Work request
Copy out, precisely as given, the lines from the line with "Task: Flag Question 29 for review" to the end of the entries that follow.

Given records
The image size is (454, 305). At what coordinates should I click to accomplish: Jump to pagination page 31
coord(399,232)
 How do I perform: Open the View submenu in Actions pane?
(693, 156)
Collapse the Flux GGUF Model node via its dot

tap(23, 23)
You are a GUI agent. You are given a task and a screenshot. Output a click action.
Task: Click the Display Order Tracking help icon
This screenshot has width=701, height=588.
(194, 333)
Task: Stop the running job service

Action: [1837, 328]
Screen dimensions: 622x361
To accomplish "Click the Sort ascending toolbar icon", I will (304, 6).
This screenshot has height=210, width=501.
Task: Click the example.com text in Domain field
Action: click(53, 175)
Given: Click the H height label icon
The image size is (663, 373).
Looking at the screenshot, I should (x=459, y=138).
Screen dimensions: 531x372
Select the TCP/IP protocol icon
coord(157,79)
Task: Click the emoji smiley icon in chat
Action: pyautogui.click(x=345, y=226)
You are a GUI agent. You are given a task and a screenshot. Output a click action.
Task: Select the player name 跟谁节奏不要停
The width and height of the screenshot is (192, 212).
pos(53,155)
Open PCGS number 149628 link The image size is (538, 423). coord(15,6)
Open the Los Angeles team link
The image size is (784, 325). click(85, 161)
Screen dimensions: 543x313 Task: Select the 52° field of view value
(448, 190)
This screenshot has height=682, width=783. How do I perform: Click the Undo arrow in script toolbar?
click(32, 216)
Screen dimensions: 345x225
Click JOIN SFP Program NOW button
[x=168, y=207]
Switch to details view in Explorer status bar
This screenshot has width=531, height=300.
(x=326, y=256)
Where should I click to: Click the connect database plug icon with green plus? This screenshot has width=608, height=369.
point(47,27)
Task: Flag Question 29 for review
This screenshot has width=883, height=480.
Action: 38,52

Answer to the exercise
Task: Flag Question 29 for review
This screenshot has width=883, height=480.
Action: 38,52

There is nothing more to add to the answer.